- [EXERCISE INSTRUCTIONS]
Print the items between the line containing "Insert an image in the editor" and the line containing "Action: point(662,236)", inclusive, reproducing each line exactly.

- [Excerpt from a dataset]
▶

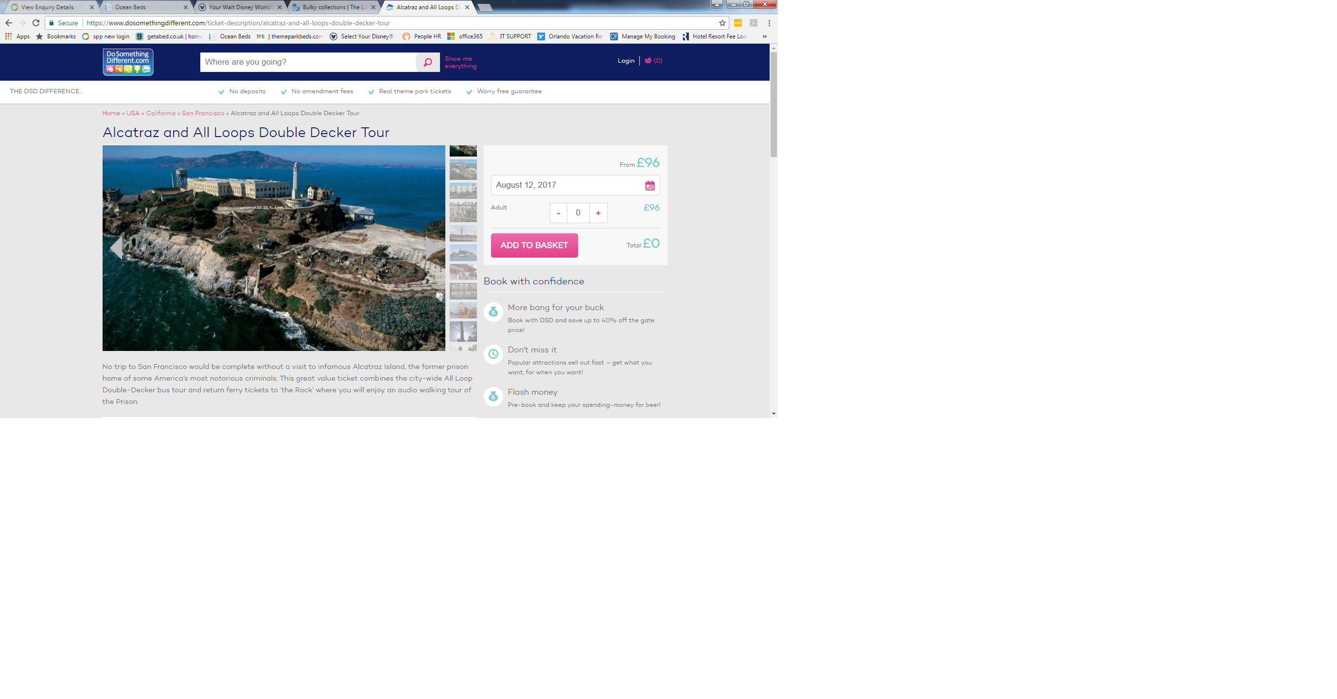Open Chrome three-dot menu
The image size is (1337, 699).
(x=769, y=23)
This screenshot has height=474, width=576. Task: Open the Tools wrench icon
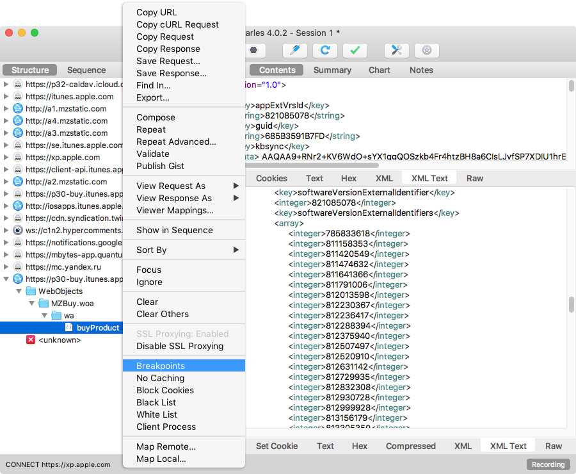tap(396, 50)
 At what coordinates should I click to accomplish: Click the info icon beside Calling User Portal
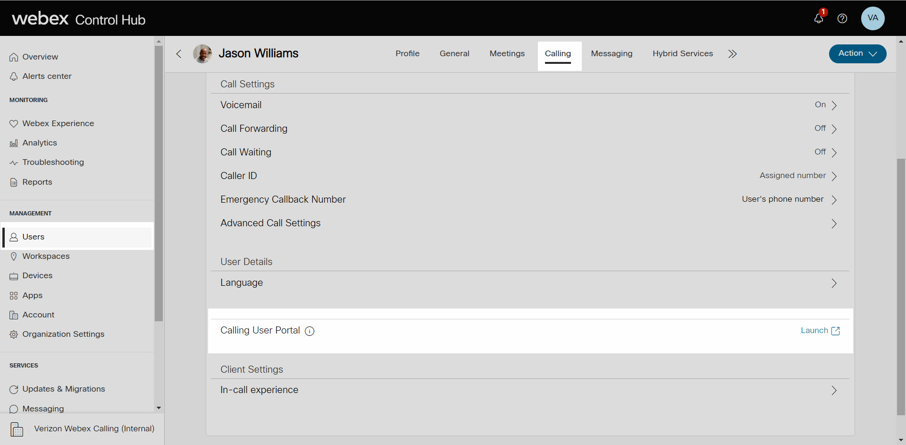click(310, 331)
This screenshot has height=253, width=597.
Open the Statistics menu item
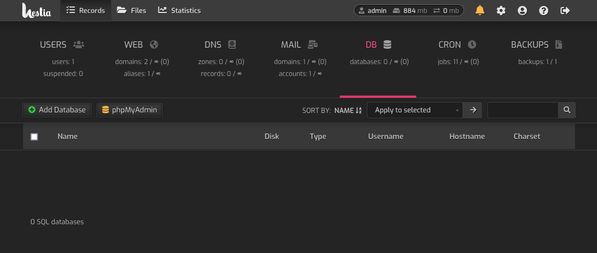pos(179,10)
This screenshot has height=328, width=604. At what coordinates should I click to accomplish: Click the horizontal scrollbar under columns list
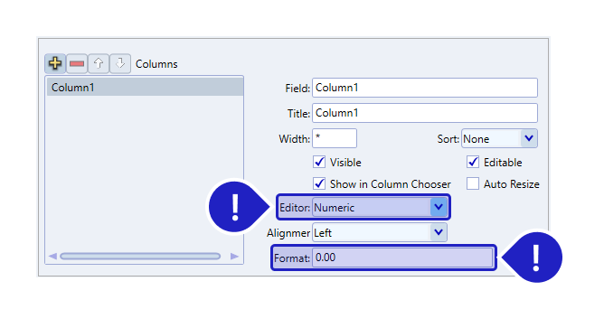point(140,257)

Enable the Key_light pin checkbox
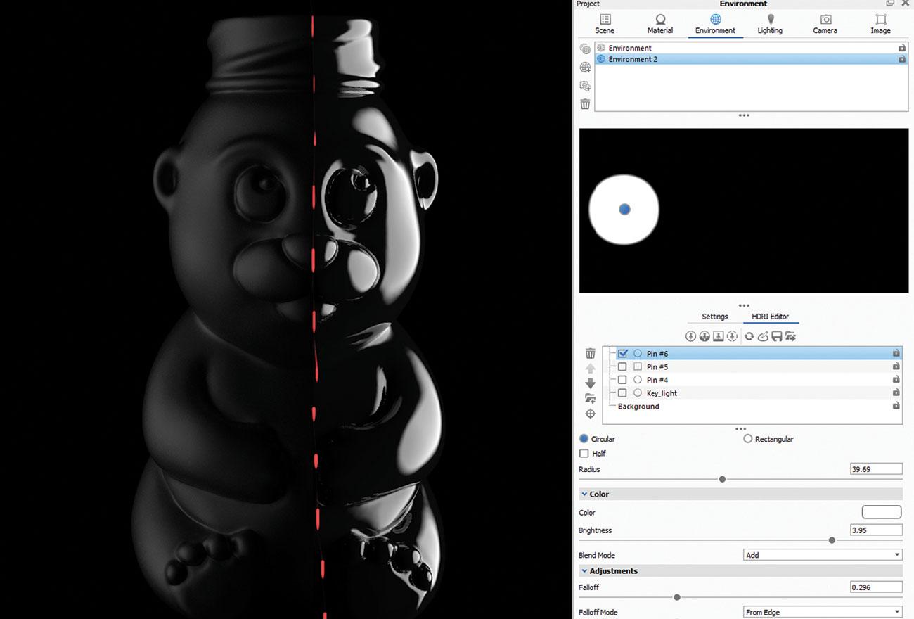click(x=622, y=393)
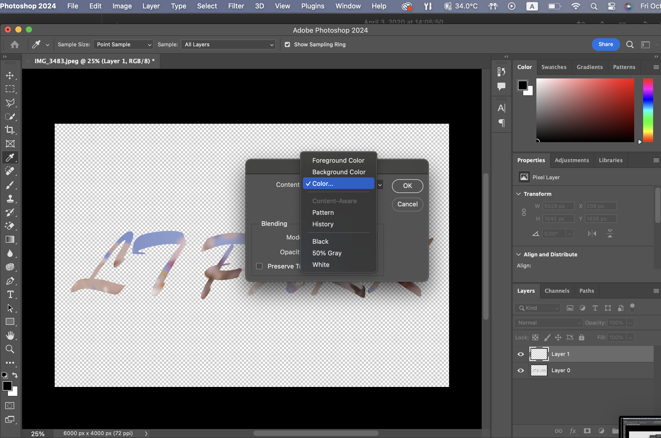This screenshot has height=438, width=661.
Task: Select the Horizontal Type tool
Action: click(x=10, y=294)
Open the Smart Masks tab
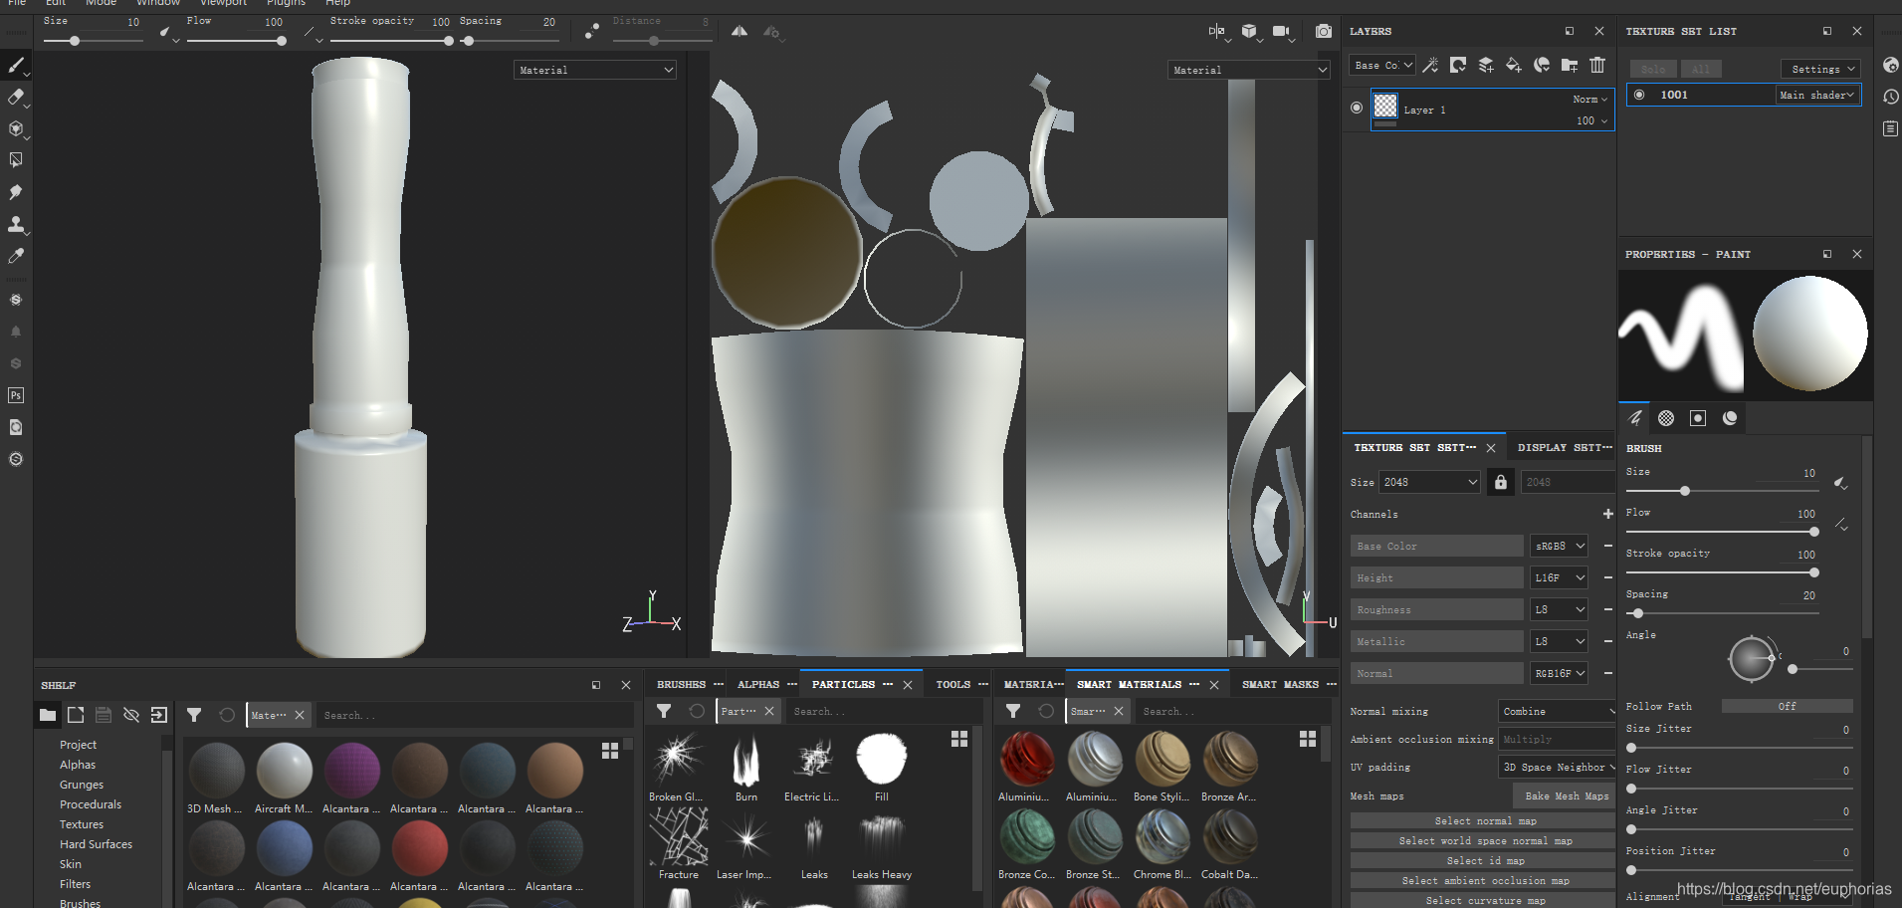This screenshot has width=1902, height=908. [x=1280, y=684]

◀
▶

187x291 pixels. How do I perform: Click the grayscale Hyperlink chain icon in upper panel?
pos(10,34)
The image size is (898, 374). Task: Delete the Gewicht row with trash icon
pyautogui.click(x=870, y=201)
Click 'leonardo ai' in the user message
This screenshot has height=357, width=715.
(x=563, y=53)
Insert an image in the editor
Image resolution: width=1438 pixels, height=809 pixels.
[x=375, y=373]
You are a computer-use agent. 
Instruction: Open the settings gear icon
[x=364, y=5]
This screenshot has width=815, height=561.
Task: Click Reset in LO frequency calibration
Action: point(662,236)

◀
▶

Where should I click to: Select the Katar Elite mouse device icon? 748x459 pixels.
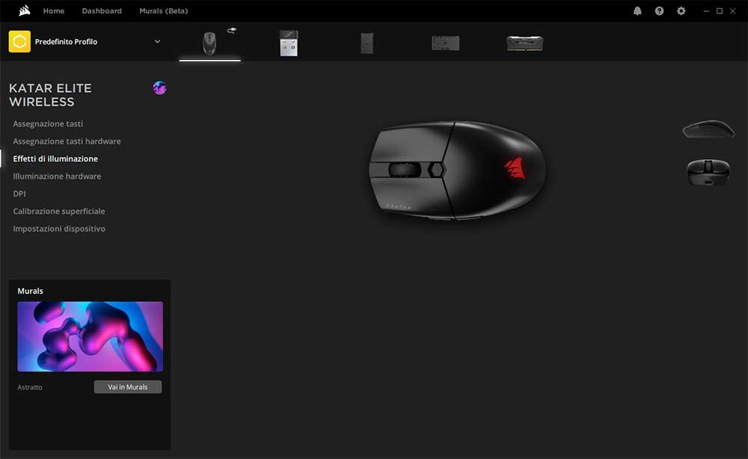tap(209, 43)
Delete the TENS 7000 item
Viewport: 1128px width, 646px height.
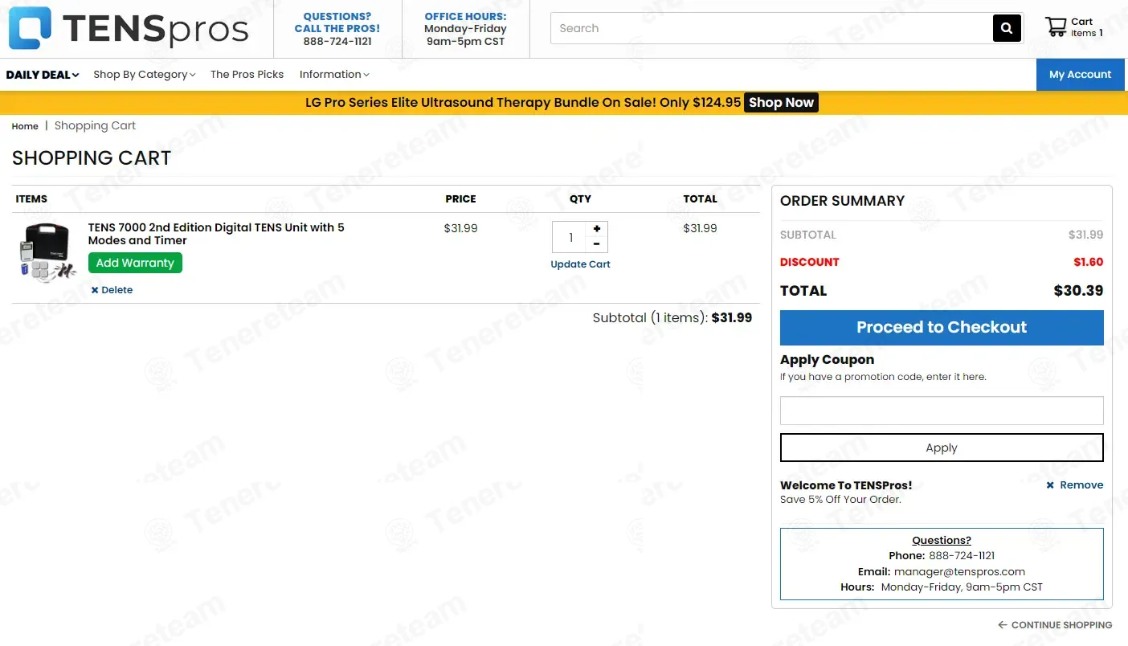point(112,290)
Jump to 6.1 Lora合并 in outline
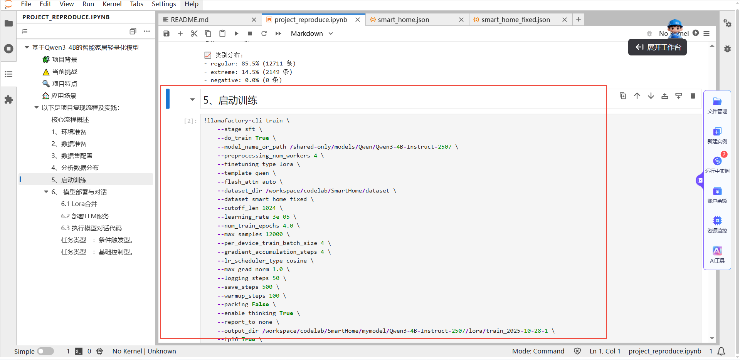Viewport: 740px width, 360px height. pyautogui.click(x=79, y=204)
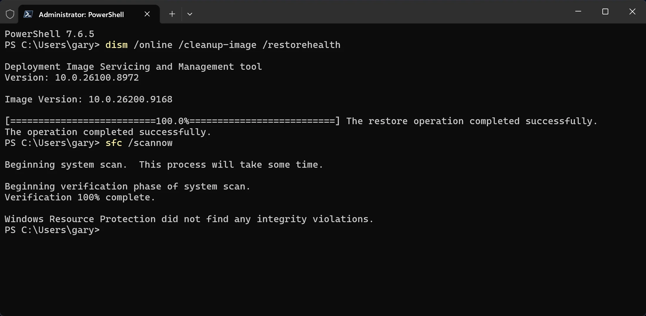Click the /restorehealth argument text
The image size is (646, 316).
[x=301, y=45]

◀

- [OUTPUT]
Insert an image in the editor
Image resolution: width=1438 pixels, height=809 pixels.
[x=375, y=373]
You are a computer-use agent. 
Instruction: Open the settings gear icon
[x=364, y=5]
This screenshot has width=815, height=561.
Task: Click Reset in LO frequency calibration
Action: point(662,236)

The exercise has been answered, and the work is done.